Recent KIF1A-Related Research
Evaluation of candidate genes in a Chinese cohort of atypical Rolandic epilepsy
Rolandic epilepsy, also referred to as benign Rolandic epilepsy, commonly presents with symptoms such as seizures that involve twitching, numbness, or tingling of the face or tongue and is the most common genetic epilepsy syndrome in childhood. However, a small percentage (1-7%) of children fall into the category of atypical Rolandic epilepsy, presenting with “new types of seizures, cognitive and behavioral disturbances… and clinical syndromes related to electrical status epilepticus in slow sleep (ESES)” or electrical status epilepticus during sleep. In this study, researchers from the Children’s Hospital of Soochow and the Wuxi Children’s Hospital in China aimed to explore and verify candidate genes that are linked to atypical Rolandic epilepsy by using whole-exome sequencing (WES) analysis in a cohort of twenty-four patients with atypical Rolandic epilepsy.
Of the genes identified in this study, only five had been previously reported as causative genes for atypical Rolandic epilepsy. This means that this study was able to identify many novel atypical Rolandic epilepsy-related candidate genes, one of which was none other than KIF1A! In fact, two atypical Rolandic epilepsy patients were identified to have KIF1A mutations, making up over 8% of the study’s cohort. For the KAND community, this news may not come as a shock. In fact, many members of our community have been diagnosed with symptoms related to atypical Rolandic epilepsy such as ESES. However, this study provides an important genetic link between certain KIF1A mutations and atypical Rolandic epilepsy. If you want to learn more about childhood Rolandic epilepsy, check out the video below.
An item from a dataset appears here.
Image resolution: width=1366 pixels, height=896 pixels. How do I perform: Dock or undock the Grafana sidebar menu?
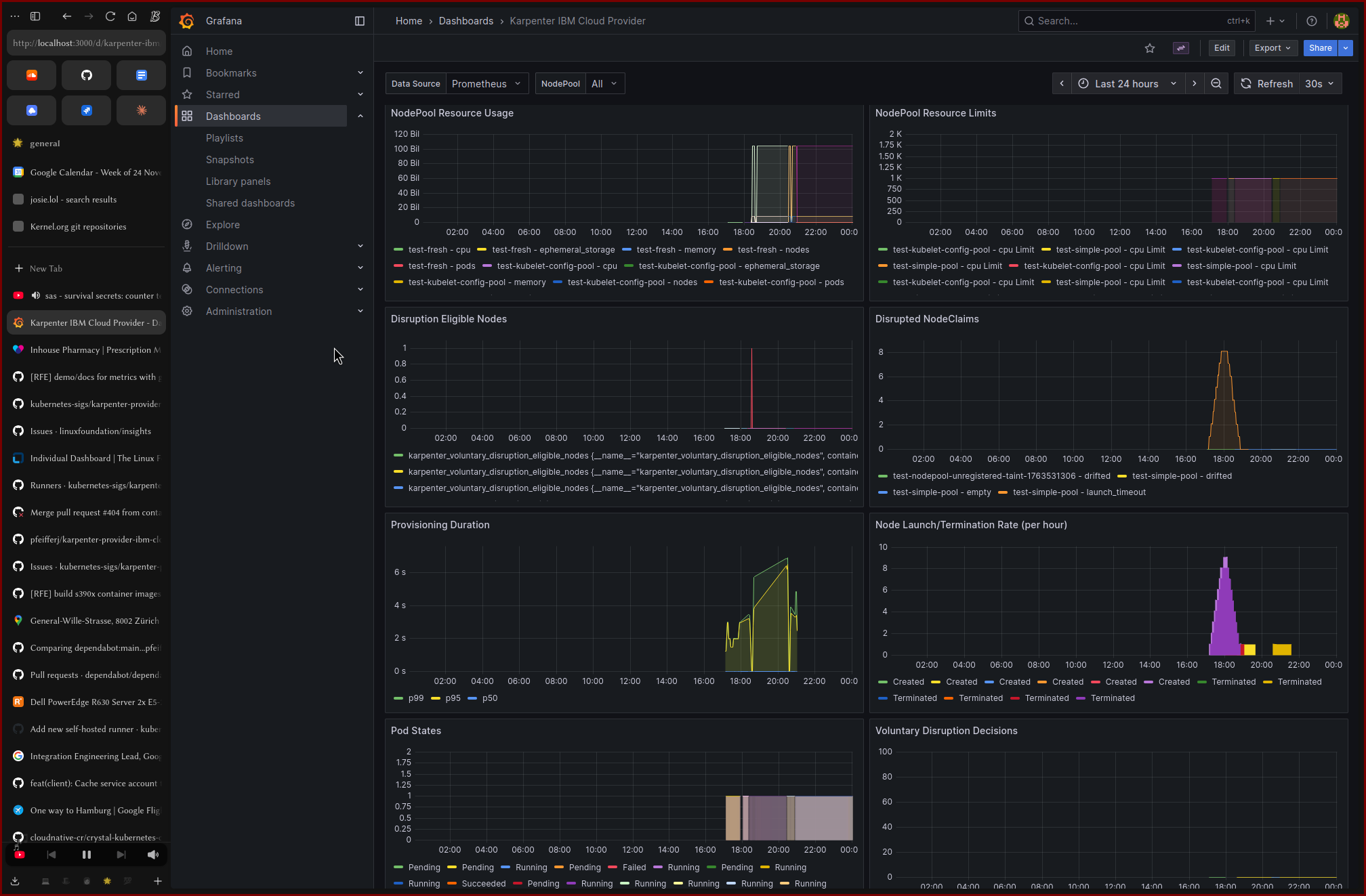click(360, 21)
How Open Source Software Contributors Are Accelerating Biomedicine
Researchers, clinicians and many fields of science utilize different types of computer software to conduct biomedical research and therapeutic development. But where do researchers find this software and, more importantly, how do they access this software? One way to access these resources is to look for open source software options. What does open-source mean? Open source means that the recipe, blue print, or instructions for any given resource are shared and free for anyone to use. This is a lot like another topic we discuss often at KIF1A.ORG called open science, or science that is accessible to all. Open source software is essential for advancing science and therapeutics by allowing researchers to collaborate and exchange ideas with each other.
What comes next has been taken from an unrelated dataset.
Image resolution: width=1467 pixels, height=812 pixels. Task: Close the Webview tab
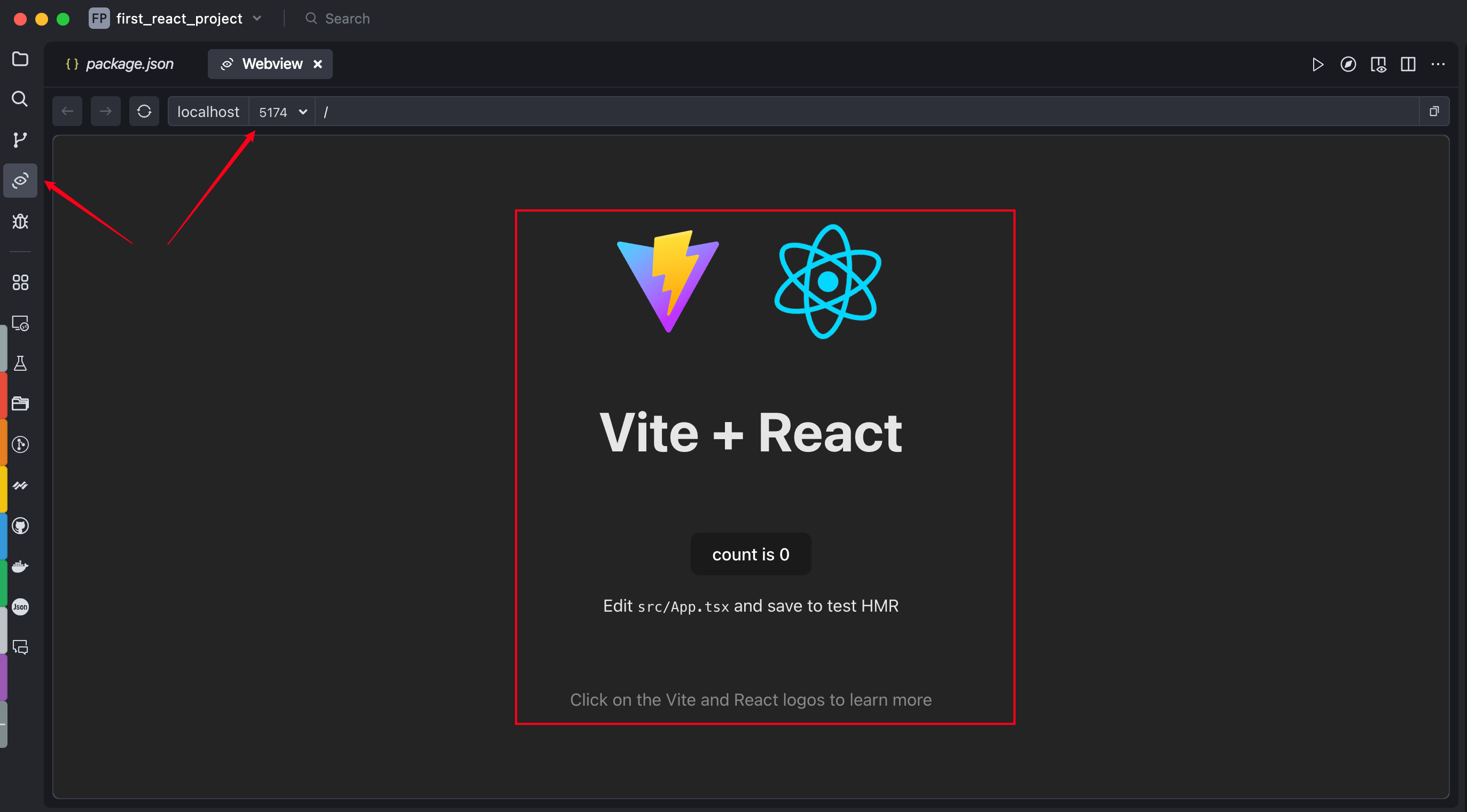tap(318, 64)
Over the last couple of years, the Chan Zuckerberg Initiative launched multiple cycles of an Essential Open Source Software for Science program to support the efforts of open source software researchers under the goal of advancing biomedicine. This article we are featuring today interviews nine of the grantees from this program, showing just how valuable open source software is for advancing science. Want to learn more about open source software and the open source mindset? Check out the video below!
Bristol Myers greenlights neurodegenerative medicine from Evotec pact for $20M
In biotech news this week, a drug discovery collaboration between Bristol Myers Squibb and Evotec resulted in a new small-molecule therapy that may treat neurodegenerative diseases. This incredible success story illustrates KIF1A.ORG’s therapeutic development initiative with our NeuCyte partnership, which will allow us to create a cell-based drug discovery platform specifically for KIF1A Associated Neurological Disorder.
“Evotec said that the small-molecule therapy EVT8683 is ready for clinical development after the FDA cleared a request for human testing. The biotech developed the therapy from its induced pluripotent stem cell drug discovery platform, which screens human models to find new therapies quickly.”